Que fique claro: a regra básica é tomar religiosamente os comprimidos todos os dias para que eles tenham o efeito desejado.

Mas a luta contra a hipertensão não se limita a frequentar a farmácia e engolir medicamentos.

Há uma série de outras mudanças de estilo de vida que são fundamentais para relaxar os tubos por onde corre o sangue.

Isso envolve caprichar nas frutas, verduras e legumes, maneirar na quantidade de sal, praticar exercícios regularmente e abandonar os vícios no cigarro e no álcool. Juntas, essas atitudes são essenciais para alcançar os níveis preconizados.

Um segundo fator que desequilibra a pressão é o uso indiscriminado de remédios sem o aval de um profissional da saúde.

Anti-inflamatórios comuns, corticoides, anticoncepcionais de alta dose hormonal, emagrecedores e descongestionantes nasais são alguns deles.

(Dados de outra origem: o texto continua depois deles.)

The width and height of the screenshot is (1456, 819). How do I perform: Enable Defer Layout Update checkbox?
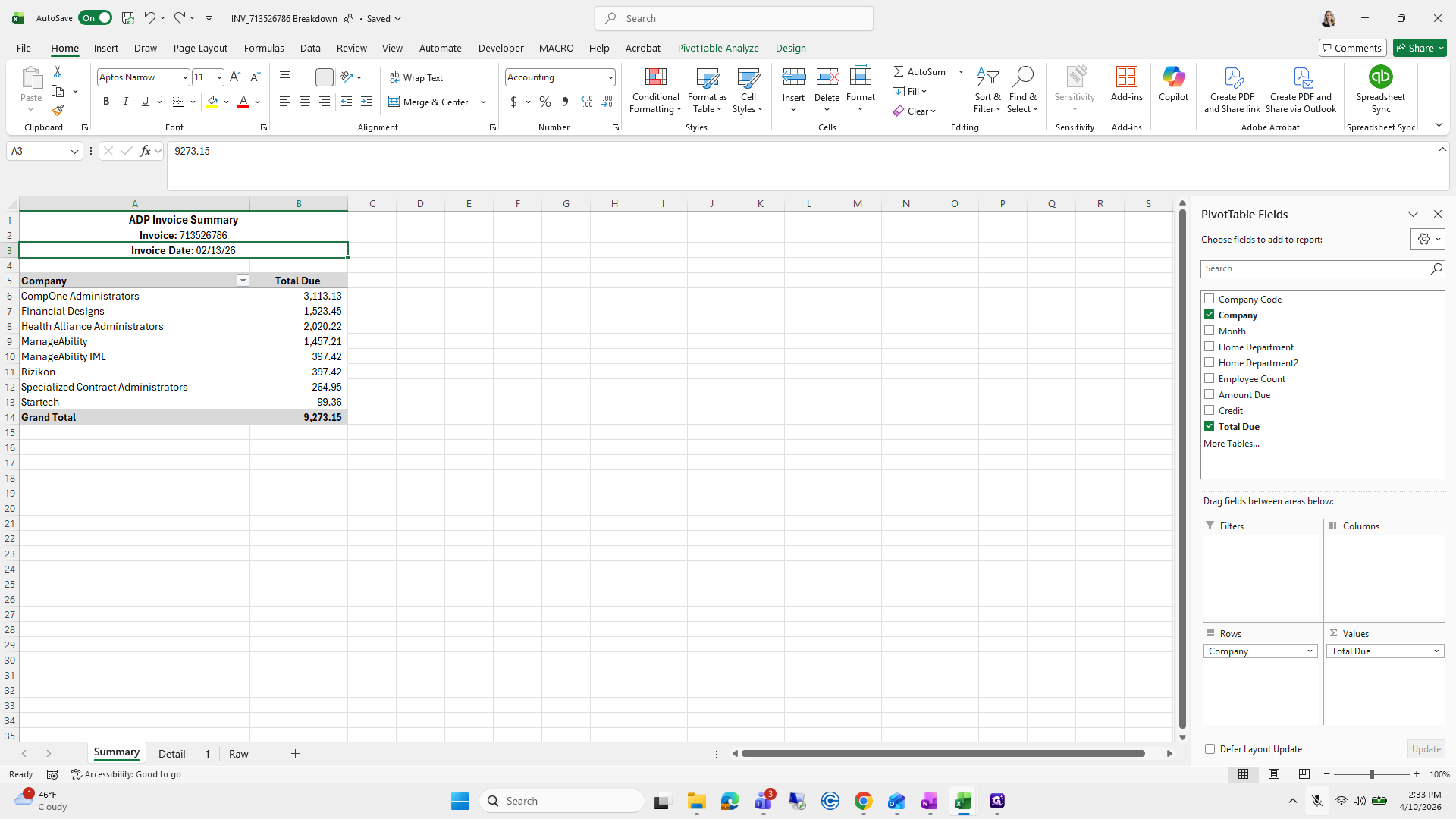pyautogui.click(x=1210, y=749)
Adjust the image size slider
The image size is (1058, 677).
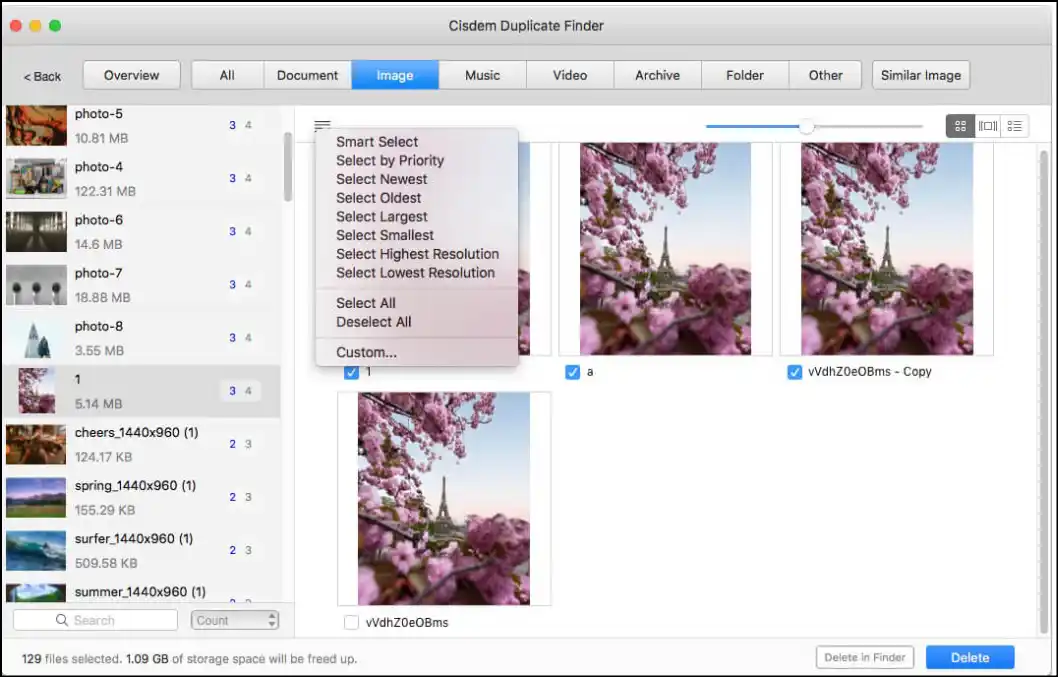(808, 126)
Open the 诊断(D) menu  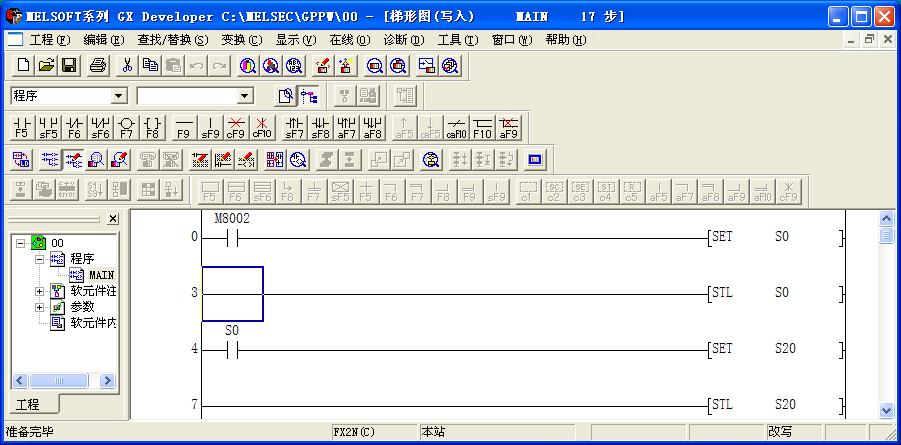403,40
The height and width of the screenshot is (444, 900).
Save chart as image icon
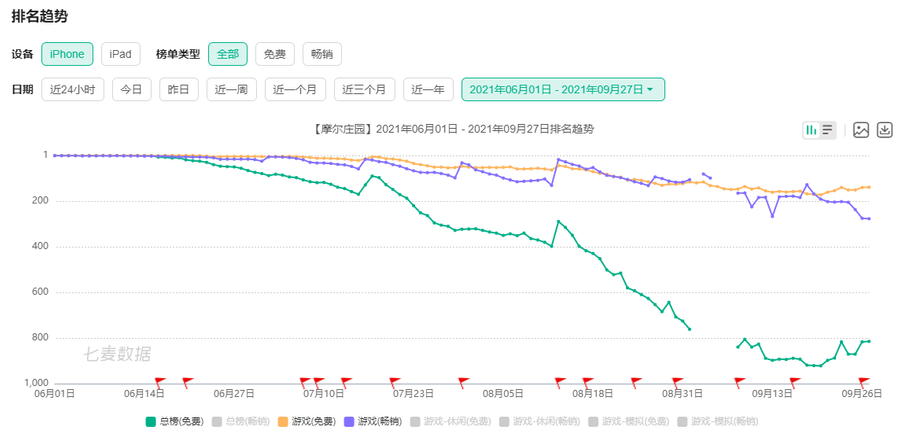pyautogui.click(x=861, y=130)
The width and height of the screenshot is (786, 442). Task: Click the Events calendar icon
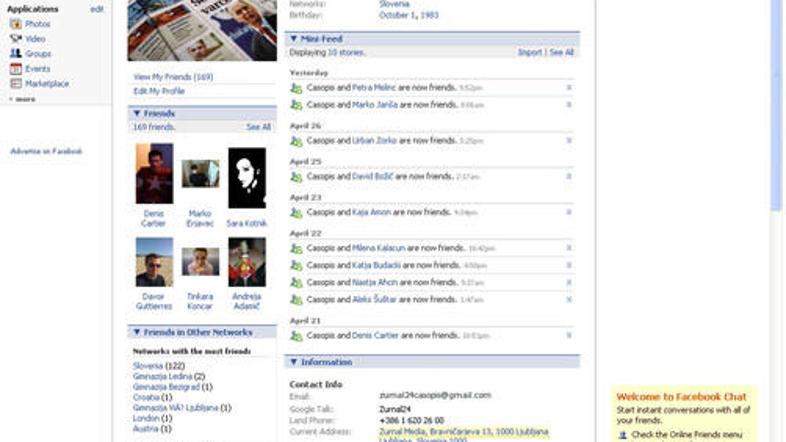coord(16,69)
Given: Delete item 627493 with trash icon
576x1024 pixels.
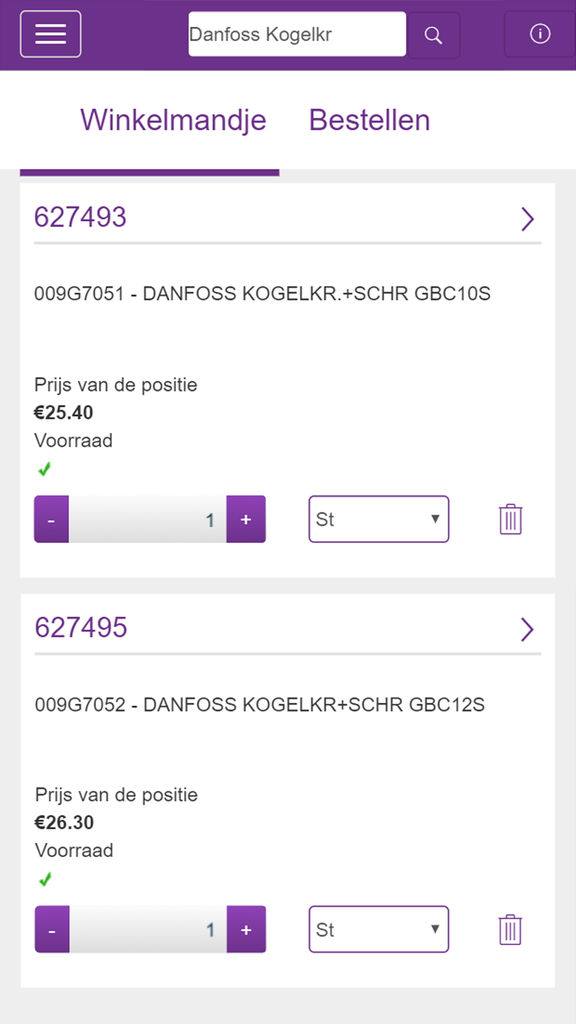Looking at the screenshot, I should pos(511,519).
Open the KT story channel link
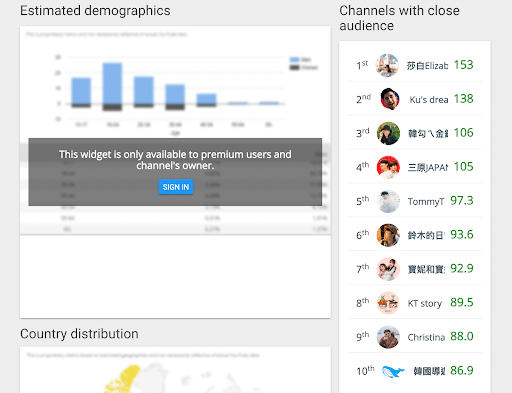The width and height of the screenshot is (512, 393). (x=425, y=303)
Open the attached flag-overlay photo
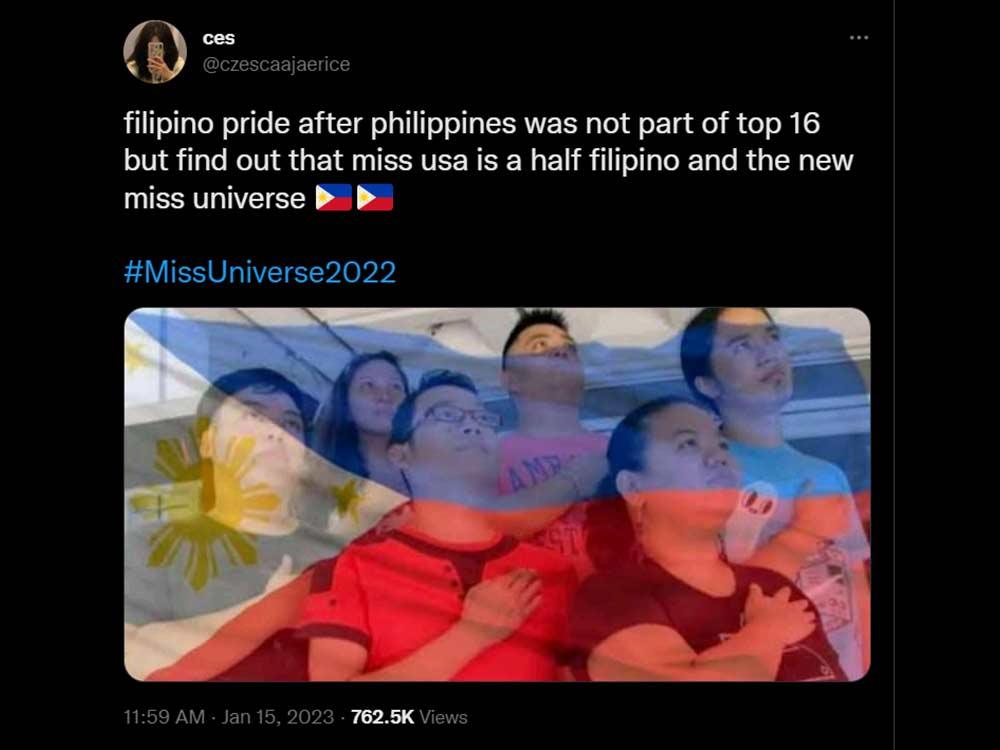Screen dimensions: 1000x750 [x=497, y=494]
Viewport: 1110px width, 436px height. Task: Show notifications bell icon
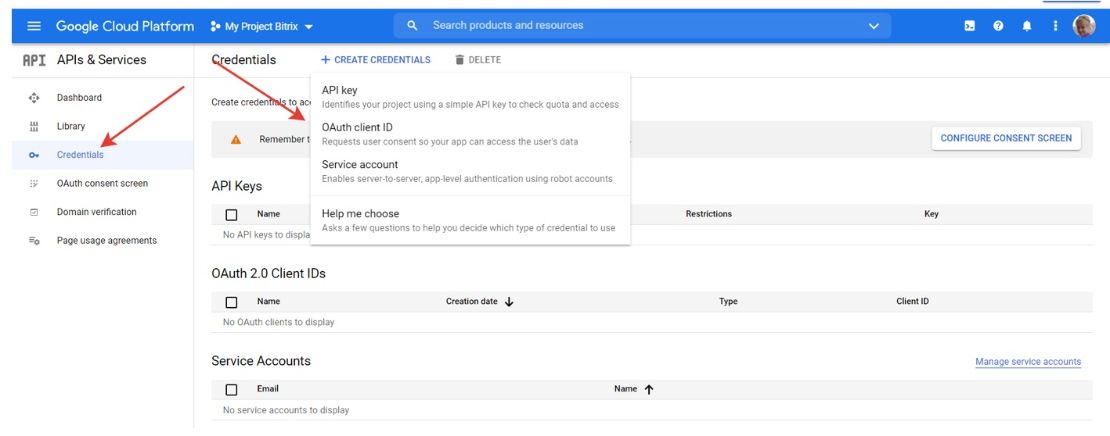(1026, 26)
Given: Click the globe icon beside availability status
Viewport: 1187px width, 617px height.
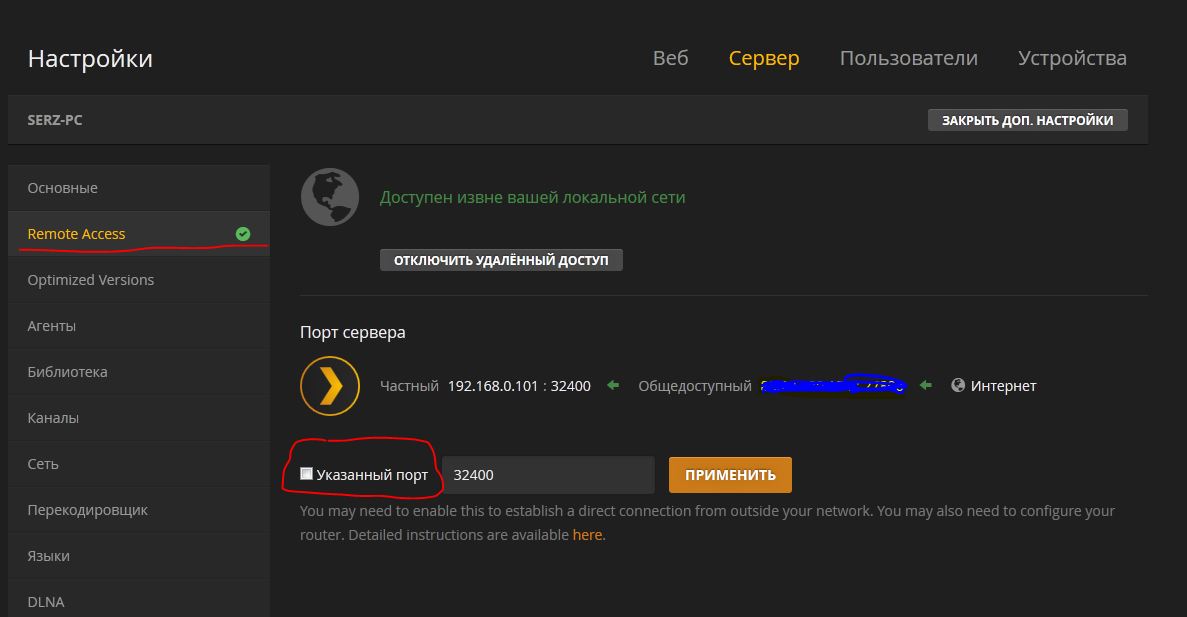Looking at the screenshot, I should pos(330,197).
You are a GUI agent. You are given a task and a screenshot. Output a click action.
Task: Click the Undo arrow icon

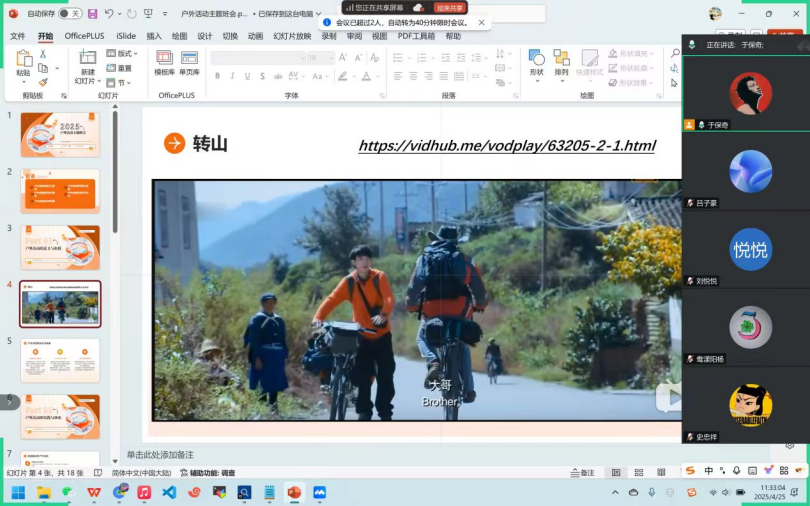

“Na dúvida, converse com o cardiologista para que ele possa delinear a melhor conduta e, conforme o caso, fazer modificações na prescrição”, sugere o médico Flávio Fuchs, professor de cardiologia da Universidade Federal do Rio Grande do Sul.

Em terceiro lugar, há um fenômeno relativamente comum nos consultórios conhecido como hipertensão do avental branco.

É quando o paciente fica tão nervoso diante do profissional de saúde que o coração dispara e os vasos ficam sob tensão.

Quando ele sai daquele ambiente e se acalma, os parâmetros cardiovasculares voltam a entrar nos eixos.

Ainda bem que existem maneiras de desvendar a ilusão. “Para um acompanhamento livre de interferências, o ideal é fazer o Mapa, exame em que se monitora automaticamente a pressão durante um dia inteiro”, diz o nefrologista Decio Mion Junior, da Faculdade de Medicina da Universidade de São Paulo.

Tem uma última etapa nessa história: investigar uma série de doenças cujo efeito secundário é o aperto das artérias. “Hipotireoidismohipertireoidismo, tumores, síndromes genéticas, enfermidades nos rins e apneia do sono estão entre os problemas mais corriqueiros”, observa o médico Fernando Costa, diretor da Sociedade Brasileira de Cardiologia. Quando eles são detectados e tratados, a hipertensão tende a se resolver por tabela.

Agora, o que acontece se, mesmo analisando e corrigindo todos esses pontos, a pressão persistir lá no alto? “Pode ser necessário recorrer a uma quarta ou quinta droga ou até mesmo a algumas intervenções cirúrgicas em casos específicos”, responde o cardiologista Marcelo Sampaio, da BP – A Beneficência Portuguesa de São Paulo. No final, quando médico e paciente se empenham, a chance de vencer a teimosia vai às alturas.

O papel do estresse na hipertensão resistente

O novo documento americano ainda mensurou o impacto do estresse no sistema cardiovascular e sugere que medidas que trazem relaxamento são uma boa pedida.

Embora as evidências não sejam 100% conclusivas, tudo leva a crer que, junto com o pacote de mudanças de estilo de vida, técnicas como meditação, atenção plena (o popular mindfulness) e ioga somam forças contra a hipertensão. “Todas as práticas que induzem a uma tranquilidade são bem-vindas”, atesta a cardiologista Fernanda Colombo.